- Excerpted records -

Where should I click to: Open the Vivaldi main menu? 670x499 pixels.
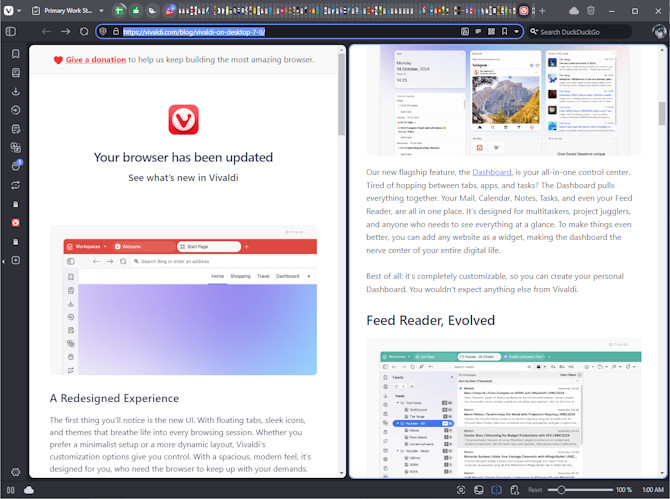[11, 10]
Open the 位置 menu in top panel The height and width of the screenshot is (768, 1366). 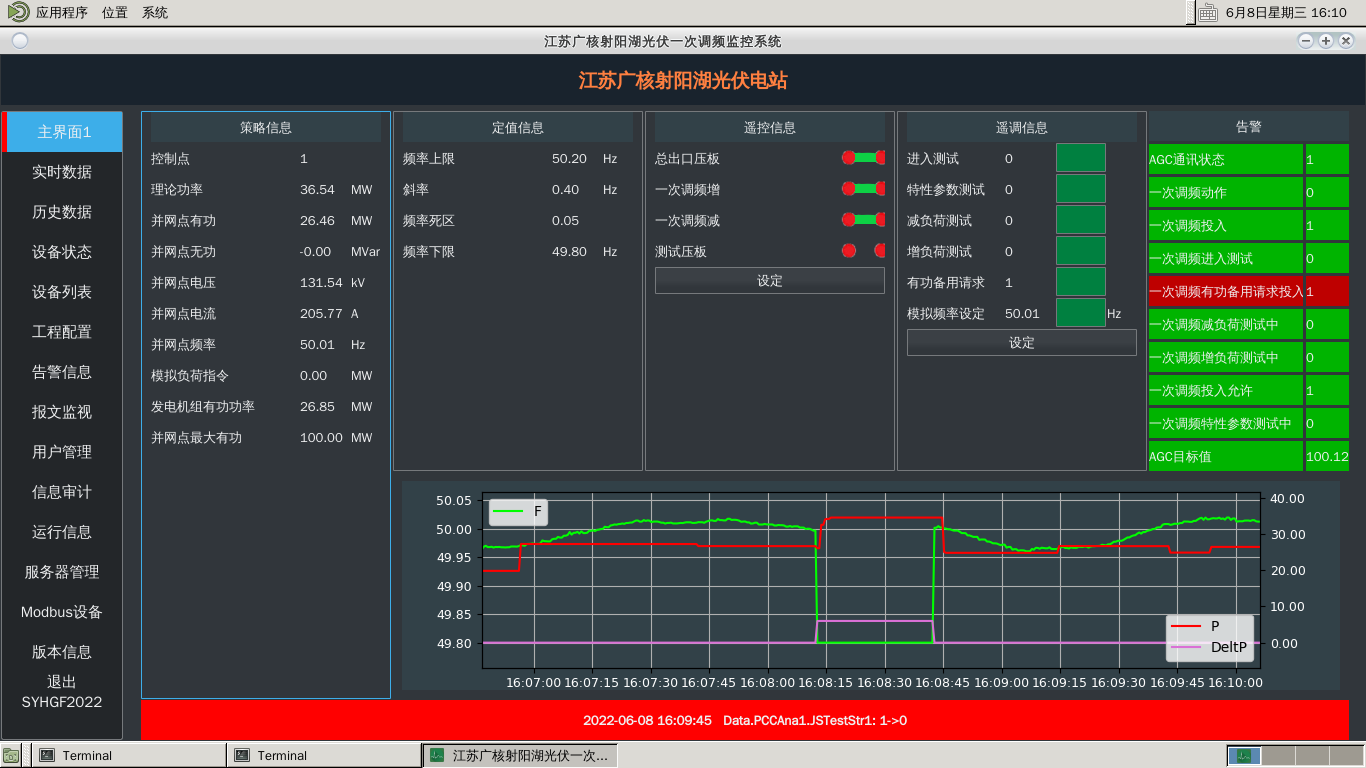click(x=115, y=12)
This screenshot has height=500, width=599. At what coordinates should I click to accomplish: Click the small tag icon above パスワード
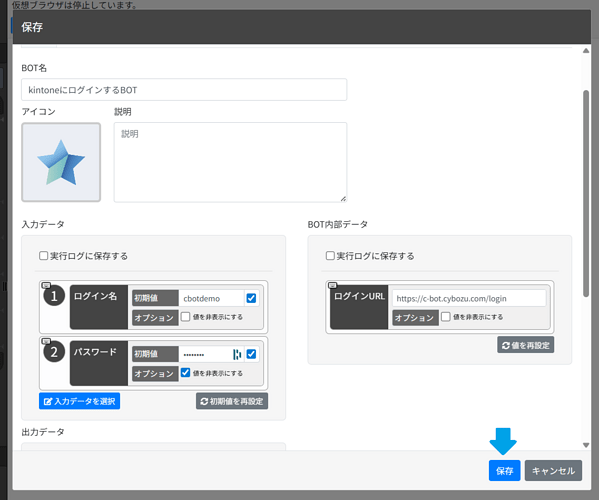click(46, 341)
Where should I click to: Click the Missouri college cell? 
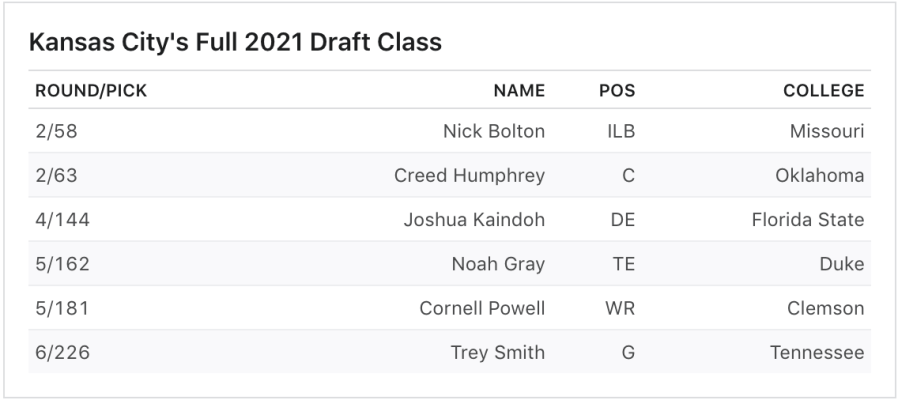point(826,131)
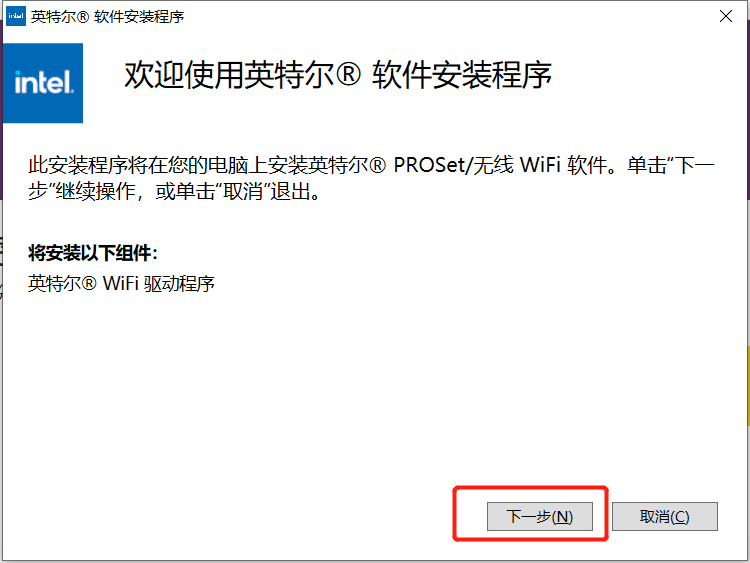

- Your assignment -
Set down word for word, from the line that contains "Where should I click to: Click" to the end of the listing above, every line and no picture.

- Reply to the task -
Where should I click to: Click the Missouri college cell? 
point(826,131)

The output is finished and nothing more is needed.